Ingredients

  • 11/2 pound halibut fillets
  • 1.5 teaspoons turmeric
  • 1.5 teaspoons salt or to taste
  • 3 tablespoons coconut or olive oil
  • 1.5 teaspoons nigella seeds
  • 1 medium red onion, finely diced
  • 1 tablespoon freshly grated ginger
  • 1/2 pound winter squash such as a kabocha, peeled and cubed
  • 1 pound cauliflower, cut into medium sized florrettes
  • 2 green serrano chillies, minced
  • 1.5 cups water
  • 1 tablespoon chopped cilantro
  • 1 tablespoon lime juice, optional

Method

  • Place the fish in a mixing bowl, toss with half the turmeric and salt and set aside as you continue with the rest of the prep.
  • Heat the oil and add in the nigella seeds and wait until the seeds begin to crackle. This will take about 30 seconds.
  • Add in the remaining turmeric and quickly add in the onion with the remaining salt and saute the onion for about 5 minutes, until the onion is soft and translucent.
  • Add in the squash and the cauliflower and mix well.
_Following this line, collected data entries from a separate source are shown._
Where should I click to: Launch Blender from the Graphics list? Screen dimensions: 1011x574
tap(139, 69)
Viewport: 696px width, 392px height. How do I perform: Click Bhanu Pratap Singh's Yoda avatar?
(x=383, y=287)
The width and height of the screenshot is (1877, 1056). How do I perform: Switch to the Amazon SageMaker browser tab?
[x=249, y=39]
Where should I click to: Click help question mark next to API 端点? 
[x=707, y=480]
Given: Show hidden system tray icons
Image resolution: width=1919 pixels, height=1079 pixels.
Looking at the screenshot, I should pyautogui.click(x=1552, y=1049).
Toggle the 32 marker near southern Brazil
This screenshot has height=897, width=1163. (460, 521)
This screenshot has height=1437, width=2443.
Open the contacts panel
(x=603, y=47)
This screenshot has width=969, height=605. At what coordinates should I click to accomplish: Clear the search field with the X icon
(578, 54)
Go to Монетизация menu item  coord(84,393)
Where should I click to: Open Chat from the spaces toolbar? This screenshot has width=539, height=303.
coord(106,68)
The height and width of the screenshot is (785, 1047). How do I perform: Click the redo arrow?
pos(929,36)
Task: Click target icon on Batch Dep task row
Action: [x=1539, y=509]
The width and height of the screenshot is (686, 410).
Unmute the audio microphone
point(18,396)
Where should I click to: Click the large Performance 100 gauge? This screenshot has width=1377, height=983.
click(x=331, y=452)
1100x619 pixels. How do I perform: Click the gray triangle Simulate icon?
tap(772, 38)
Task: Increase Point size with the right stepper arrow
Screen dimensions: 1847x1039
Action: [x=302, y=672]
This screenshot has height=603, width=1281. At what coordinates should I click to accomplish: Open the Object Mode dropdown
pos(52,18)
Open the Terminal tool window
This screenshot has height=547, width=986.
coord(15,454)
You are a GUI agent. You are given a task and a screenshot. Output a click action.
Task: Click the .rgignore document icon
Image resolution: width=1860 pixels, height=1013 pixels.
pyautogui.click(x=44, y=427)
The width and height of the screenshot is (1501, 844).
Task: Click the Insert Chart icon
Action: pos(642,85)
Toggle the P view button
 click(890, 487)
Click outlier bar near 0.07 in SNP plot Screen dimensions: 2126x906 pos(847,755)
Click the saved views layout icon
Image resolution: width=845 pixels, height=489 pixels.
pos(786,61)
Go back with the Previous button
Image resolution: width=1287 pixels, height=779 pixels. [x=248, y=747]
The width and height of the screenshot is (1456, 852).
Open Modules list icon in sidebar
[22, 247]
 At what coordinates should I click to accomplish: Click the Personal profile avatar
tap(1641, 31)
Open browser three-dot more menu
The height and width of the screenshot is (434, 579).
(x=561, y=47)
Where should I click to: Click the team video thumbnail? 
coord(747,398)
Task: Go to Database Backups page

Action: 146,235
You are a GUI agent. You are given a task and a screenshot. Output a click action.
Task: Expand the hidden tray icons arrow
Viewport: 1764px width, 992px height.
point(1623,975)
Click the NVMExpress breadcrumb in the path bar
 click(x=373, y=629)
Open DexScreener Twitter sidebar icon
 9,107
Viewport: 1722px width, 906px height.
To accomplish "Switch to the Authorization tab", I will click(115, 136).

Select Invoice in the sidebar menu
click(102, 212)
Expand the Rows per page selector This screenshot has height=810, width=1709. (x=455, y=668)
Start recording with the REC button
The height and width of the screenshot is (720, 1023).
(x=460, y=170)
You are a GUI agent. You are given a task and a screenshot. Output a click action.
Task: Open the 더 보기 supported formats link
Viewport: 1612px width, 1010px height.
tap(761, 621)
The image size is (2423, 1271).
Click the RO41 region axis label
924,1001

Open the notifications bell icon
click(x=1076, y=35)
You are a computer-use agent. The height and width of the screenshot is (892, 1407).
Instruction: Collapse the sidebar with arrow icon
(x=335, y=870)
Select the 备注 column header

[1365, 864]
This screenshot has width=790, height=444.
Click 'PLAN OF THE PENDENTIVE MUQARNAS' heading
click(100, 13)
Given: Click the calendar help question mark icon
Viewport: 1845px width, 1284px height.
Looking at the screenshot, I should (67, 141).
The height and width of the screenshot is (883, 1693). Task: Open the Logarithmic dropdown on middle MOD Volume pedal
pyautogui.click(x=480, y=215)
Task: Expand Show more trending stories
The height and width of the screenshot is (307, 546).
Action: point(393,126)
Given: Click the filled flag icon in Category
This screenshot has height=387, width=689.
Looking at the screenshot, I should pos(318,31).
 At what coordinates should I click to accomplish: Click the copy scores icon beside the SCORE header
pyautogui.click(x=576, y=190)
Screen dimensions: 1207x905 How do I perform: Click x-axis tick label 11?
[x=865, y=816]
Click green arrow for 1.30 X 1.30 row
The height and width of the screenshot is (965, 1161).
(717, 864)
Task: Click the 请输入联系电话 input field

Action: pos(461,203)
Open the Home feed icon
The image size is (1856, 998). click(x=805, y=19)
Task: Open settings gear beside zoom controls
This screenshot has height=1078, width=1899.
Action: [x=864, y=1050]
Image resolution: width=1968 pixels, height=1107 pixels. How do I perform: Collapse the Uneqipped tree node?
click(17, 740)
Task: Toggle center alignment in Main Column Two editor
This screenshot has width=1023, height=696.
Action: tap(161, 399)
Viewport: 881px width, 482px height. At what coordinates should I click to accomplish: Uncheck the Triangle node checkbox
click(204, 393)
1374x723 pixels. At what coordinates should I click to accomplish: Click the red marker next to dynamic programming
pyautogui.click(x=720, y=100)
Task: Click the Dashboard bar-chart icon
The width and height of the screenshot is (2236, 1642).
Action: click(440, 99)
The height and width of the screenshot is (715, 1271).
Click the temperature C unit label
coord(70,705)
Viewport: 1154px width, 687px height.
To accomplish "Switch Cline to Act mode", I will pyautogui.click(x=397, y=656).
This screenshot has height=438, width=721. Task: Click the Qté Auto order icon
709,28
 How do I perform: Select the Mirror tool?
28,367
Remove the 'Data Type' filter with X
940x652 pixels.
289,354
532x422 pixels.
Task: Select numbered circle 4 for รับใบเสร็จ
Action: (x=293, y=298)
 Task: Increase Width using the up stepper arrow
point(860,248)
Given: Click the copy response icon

Cover and cook on very low heat until the vegetables are almost cooked.
  • Add in the tomatoes and mix well, continue cooking until the tomatoes soften.
  • Add in the chilies, coconut milk and water and bring to a simmer. Add in the fish and cook for another 8 to 10 minutes until the vegetables are soft and the fish is cooked through.
  • Garnish with cilantro and sprinkle with lime juice if using.